25. However, as discussed above, Claimant’s injury is work-related, consequently it is compensable. I defer to Dr. Monsey’s opinion, as Claimant’s spinal surgeon, that it was necessary for Claimant to undergo the fusion surgery. It is evident that the surgery was reasonable given the result. In 2005, Claimant experienced a severe decrease in her ability to maintain her active life, both at work and at home. Dr. Monsey recommended and performed surgery. Thereafter, she became more able to engage in ordinary activities, such as driving and grocery shopping. It was a reasonable surgery because it improved the symptoms that flowed from Claimant’s work injury.
26. In conclusion, the proposed surgery is compensable because it is causally connected to Claimant’s work-related injury and is reasonable under 21 V.S.A. § 640(a).
Attorney’s Fees
27. A prevailing claimant, Frances Bean is entitled to reasonable attorney’s fees as a matter of discretion and necessary costs as a matter of law when the claim is supported by a fee agreement and details of costs incurred and work performed. 21. V.S.A. §678(a); WC Rule 10.000.
28. Factors considered in fashioning an award include the necessity of representation, difficulty of issues presented, time and effort expended, clarity of time reports, agreement with the claimant, skill of counsel and whether fees are proportional to the efforts of counsel. See Hojohn v. Howard Johnson’s, Inc., Op. No. 43A-04WC (2004); Estate of Lyons v. American Flatbread, Op. No. 36A-03 (2003).
29. Claimant’s success in this case was due to the efforts of her attorney who needed to spend 102 hours because of the carrier’s denial, difficulty and number of the issues presented, and discovery involved. Claimant has submitted sufficient proof of time expended. Since Claimant has prevailed on all issues, I do not need to address concerns about the appropriate fee with a partial success. Also, the award does extend to time spent in preparation of litigation, such as a phone consultation with an expert. See Antonio Sanz v. Douglas Collins, Op. No. 15R-05WC (2005). Here the attorney’s time in the case preparation and presentation in the amount of 102 hours is reasonable.
30. Claimant is entitled to necessary costs in this case, however she has failed to specify her claimed costs. The entries of “postage” and “copies” are insufficient. The Department has no basis on which to determine if the costs are in fact necessary to this case. Instead, Claimant must explain to what each of the entries relates, i.e., “postage to the Department re proposed findings of fact/conclusions.” Thus, the issue of costs will be deferred for 30 days until Claimant submits a detailed cost report, or until agreement by the parties.

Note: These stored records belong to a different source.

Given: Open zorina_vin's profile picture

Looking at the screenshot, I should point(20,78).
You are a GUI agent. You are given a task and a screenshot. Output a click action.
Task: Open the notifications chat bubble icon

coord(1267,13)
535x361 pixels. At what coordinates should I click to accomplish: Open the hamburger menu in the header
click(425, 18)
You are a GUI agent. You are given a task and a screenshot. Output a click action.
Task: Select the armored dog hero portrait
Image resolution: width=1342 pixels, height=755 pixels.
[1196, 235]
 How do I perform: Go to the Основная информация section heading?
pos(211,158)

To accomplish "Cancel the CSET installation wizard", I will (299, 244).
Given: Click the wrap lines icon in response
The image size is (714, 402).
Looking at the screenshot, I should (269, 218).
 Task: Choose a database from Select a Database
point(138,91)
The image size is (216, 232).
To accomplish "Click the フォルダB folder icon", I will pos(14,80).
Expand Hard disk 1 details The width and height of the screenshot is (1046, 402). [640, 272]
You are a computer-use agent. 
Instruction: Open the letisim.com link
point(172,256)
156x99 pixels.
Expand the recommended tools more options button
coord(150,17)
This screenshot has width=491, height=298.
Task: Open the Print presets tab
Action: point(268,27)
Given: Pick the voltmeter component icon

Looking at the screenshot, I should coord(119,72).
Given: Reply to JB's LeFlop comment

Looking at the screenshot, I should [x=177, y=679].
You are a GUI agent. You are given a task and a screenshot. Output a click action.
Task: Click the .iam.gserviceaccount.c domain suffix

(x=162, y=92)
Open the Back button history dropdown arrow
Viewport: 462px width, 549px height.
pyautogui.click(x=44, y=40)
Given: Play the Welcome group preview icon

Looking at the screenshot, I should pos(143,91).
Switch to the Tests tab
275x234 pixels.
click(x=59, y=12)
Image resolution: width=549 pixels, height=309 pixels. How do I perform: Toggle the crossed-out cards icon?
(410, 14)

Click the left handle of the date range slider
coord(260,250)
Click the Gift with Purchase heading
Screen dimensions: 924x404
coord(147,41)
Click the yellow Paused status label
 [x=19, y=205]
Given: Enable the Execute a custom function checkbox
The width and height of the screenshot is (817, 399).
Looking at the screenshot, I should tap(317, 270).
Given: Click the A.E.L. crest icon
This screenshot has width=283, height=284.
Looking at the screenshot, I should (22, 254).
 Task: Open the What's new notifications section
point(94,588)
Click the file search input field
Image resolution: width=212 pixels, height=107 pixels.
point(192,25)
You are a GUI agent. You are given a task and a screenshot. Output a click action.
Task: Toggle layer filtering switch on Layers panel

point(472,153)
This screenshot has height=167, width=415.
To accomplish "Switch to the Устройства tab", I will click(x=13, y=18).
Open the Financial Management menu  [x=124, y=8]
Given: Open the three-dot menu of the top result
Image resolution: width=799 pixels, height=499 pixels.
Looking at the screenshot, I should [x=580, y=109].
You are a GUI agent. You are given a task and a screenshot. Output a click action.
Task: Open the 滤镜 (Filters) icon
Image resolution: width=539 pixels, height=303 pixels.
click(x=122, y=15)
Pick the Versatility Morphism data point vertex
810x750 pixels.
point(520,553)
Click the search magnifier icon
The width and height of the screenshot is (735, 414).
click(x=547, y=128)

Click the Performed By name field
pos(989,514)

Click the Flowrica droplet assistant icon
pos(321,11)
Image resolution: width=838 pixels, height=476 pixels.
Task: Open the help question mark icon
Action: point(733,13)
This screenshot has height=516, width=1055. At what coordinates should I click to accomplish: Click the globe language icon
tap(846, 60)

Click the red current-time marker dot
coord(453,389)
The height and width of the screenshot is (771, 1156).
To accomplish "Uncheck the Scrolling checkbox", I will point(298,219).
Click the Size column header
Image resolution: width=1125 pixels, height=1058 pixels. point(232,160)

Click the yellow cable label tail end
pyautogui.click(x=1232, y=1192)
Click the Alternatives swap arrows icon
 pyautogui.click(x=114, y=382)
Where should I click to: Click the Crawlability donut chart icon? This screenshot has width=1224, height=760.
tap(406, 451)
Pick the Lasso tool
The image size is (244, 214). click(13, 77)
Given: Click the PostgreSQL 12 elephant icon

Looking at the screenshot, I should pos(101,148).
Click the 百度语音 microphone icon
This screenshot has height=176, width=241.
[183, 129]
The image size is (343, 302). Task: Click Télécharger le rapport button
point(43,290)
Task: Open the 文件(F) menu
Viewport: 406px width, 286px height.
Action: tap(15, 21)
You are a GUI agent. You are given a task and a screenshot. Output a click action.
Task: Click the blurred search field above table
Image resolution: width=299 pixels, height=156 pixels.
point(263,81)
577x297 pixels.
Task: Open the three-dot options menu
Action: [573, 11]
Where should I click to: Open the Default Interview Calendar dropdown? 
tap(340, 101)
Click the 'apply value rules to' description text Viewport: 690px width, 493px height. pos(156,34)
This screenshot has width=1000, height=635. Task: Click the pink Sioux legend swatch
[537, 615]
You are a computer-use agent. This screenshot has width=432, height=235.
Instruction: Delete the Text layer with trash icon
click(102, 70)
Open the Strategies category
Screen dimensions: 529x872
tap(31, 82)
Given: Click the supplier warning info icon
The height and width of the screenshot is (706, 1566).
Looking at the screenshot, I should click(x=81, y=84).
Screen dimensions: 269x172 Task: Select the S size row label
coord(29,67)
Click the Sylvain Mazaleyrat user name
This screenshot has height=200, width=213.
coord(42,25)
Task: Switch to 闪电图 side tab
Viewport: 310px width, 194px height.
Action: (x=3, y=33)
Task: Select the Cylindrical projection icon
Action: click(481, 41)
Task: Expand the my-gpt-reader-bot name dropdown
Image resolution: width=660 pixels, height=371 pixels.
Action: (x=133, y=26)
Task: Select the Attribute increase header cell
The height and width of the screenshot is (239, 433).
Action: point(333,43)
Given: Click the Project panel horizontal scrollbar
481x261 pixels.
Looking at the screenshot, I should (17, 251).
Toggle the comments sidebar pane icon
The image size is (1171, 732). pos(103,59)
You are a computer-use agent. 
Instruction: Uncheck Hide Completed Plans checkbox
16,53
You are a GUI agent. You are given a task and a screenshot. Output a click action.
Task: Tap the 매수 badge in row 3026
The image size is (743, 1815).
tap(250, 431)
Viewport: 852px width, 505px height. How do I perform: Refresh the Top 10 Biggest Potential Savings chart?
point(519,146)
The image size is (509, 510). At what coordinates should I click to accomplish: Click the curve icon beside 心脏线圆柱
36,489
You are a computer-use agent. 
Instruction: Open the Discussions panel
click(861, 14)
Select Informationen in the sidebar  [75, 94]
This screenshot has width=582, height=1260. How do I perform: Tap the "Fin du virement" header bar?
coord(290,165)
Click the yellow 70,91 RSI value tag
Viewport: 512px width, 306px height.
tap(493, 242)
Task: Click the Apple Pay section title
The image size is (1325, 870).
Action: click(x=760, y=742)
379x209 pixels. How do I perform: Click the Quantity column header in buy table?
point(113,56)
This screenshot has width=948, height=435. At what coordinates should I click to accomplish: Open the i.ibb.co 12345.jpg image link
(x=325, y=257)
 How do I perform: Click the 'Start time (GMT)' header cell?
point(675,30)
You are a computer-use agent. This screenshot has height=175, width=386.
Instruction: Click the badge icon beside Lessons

31. I do not accept Defendant’s argument that paper copies are not a legitimate cost. Defendant contends that the copies made by the defense should cancel out the copies made by Claimant’s attorney. If this were true, the costs of deposing expert witnesses would be cancelled out as well.
32. Thus, Claimant is awarded fees of $9,180.00 (102 hours at $ 90.00 per hour). Claimant is also awarded interest on payments from September 1, 2005 until benefits are paid. 21 V.S.A § 664. The issue of costs for $1,190.12 is deferred for 30 days until Claimant submits a more detailed report, or until agreement by the parties.
Therefore, based on the foregoing findings of fact and conclusions of law,
1. Defendant is hereby ORDERED to pay Claimant’s reasonable and necessary medical expenses related to her compensable injuries, including all costs associated with the surgical procedure.
2. Defendant is hereby ORDERED to pay from September 1, 2005 and to continue paying Claimant temporary total benefits pursuant to 21 V.S.A. § 642, until such compensation may be terminated in accordance with Workers’ Compensation Rule 18.
3. The claim for attorney’s fees of $9,180.00 is hereby GRANTED.
4. The claim for costs of $1,190.12 is hereby DEFERRED for 30 days until Claimant submits a more detailed explanation, or until agreement by the parties.
5. Defendant is hereby ORDERED to pay interest at the statutory rate computed from the date when the payments were terminated, September 1, 2005, and until the date of payment. 21 V.S.A § 664.